+++ RECORDS SUPPLIED

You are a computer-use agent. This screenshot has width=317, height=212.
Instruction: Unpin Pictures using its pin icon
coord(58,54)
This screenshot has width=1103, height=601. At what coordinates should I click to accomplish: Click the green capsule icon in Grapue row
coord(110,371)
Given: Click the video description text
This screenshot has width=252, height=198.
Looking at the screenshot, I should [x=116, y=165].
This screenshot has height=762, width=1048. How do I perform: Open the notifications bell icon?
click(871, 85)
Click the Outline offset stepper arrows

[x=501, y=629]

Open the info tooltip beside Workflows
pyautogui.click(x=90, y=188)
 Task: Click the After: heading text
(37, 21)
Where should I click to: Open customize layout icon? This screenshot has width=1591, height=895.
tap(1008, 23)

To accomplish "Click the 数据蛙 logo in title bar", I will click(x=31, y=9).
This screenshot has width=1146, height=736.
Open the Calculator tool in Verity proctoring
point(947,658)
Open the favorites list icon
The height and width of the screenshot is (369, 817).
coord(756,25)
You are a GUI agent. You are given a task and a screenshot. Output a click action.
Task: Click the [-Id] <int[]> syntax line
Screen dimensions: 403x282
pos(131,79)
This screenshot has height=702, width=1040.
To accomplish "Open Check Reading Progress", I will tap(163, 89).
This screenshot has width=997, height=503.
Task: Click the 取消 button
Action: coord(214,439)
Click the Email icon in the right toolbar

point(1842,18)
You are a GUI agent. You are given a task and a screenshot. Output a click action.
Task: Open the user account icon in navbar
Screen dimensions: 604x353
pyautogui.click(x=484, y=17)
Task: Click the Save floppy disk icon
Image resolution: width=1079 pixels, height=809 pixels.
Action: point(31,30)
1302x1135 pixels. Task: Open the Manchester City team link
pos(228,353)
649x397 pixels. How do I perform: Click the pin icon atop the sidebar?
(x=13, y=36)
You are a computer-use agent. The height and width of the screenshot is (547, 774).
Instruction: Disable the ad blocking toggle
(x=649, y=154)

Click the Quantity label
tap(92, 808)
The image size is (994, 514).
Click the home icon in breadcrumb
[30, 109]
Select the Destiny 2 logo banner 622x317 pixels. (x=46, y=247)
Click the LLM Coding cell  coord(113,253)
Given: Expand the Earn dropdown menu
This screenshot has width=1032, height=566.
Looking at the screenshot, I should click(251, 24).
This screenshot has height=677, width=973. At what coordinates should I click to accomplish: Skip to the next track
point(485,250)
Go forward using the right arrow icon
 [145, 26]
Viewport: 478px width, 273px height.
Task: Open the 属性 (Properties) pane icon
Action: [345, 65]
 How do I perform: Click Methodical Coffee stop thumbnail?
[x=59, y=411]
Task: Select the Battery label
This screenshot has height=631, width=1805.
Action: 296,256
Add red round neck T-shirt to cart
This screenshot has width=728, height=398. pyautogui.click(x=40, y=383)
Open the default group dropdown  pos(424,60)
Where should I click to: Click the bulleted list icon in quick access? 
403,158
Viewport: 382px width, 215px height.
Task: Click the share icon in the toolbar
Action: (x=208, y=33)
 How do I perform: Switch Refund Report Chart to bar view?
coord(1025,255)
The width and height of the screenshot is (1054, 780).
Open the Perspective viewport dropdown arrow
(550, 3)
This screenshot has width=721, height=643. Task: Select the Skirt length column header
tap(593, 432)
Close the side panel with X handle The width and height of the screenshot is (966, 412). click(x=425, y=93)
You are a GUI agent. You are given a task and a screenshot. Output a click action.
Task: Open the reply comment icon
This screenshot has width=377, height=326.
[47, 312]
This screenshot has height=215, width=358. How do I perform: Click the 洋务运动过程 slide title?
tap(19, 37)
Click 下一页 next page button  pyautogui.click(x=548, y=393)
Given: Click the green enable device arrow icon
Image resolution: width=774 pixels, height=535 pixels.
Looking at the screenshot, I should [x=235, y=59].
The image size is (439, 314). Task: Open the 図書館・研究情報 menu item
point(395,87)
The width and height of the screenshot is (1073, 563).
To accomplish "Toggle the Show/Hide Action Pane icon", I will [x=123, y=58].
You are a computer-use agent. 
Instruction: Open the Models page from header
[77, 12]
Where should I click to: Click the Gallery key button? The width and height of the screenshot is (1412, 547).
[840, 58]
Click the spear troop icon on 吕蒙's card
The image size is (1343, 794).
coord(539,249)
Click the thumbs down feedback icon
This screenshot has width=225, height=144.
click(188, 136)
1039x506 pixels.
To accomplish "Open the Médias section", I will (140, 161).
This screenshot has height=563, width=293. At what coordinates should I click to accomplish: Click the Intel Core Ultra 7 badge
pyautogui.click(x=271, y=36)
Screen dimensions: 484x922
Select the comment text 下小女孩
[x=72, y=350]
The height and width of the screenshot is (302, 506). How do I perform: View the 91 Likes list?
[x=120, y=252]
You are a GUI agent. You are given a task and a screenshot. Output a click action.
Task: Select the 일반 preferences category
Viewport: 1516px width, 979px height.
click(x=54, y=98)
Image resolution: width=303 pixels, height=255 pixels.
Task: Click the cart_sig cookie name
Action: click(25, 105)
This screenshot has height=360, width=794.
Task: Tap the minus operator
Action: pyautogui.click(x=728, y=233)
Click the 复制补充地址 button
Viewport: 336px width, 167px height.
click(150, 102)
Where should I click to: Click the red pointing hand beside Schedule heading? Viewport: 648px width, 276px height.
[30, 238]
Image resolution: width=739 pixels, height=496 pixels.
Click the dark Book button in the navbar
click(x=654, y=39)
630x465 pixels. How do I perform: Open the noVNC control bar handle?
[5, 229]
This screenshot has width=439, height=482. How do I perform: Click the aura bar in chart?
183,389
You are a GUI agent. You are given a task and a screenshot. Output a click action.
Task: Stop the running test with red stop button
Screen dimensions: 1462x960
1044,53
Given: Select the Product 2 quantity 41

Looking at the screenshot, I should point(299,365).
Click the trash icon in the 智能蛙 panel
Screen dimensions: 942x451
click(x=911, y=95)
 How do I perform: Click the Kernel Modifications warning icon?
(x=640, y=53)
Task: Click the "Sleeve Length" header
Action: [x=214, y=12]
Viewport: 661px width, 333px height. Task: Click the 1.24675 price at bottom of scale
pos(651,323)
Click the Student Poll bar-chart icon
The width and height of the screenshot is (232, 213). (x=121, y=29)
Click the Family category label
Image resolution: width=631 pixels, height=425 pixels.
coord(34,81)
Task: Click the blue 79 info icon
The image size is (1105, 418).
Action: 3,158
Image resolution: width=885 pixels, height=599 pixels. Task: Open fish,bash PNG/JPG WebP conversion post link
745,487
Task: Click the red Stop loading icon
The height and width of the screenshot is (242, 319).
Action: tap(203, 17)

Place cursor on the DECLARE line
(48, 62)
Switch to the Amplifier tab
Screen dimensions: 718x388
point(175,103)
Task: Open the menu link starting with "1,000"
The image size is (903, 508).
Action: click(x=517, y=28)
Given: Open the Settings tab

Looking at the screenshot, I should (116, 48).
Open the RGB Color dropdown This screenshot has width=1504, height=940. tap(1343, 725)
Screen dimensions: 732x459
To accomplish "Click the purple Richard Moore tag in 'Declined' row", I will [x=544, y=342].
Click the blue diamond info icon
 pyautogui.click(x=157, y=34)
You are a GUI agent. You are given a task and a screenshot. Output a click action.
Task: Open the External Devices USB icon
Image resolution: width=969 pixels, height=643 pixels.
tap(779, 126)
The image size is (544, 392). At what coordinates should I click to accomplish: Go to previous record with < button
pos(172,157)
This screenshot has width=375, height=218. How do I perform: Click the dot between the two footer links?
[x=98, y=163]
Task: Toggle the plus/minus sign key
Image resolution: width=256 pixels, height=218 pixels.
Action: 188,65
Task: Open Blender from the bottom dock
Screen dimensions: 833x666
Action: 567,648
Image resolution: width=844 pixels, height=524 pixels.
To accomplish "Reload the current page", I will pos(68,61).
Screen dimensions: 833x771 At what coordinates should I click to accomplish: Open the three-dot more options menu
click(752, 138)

++++++

Please copy the entries word for word, starting at the first line of the entries and ending at the line containing "[x=501, y=629]".

_TASK RESPONSE:_
You are a computer-use agent. This screenshot has width=317, height=212.
Instruction: Unpin Pictures using its pin icon
coord(58,54)
This screenshot has width=1103, height=601. At what coordinates should I click to accomplish: Click the green capsule icon in Grapue row
coord(110,371)
Given: Click the video description text
This screenshot has width=252, height=198.
Looking at the screenshot, I should [x=116, y=165].
This screenshot has height=762, width=1048. How do I perform: Open the notifications bell icon?
click(871, 85)
Click the Outline offset stepper arrows

[x=501, y=629]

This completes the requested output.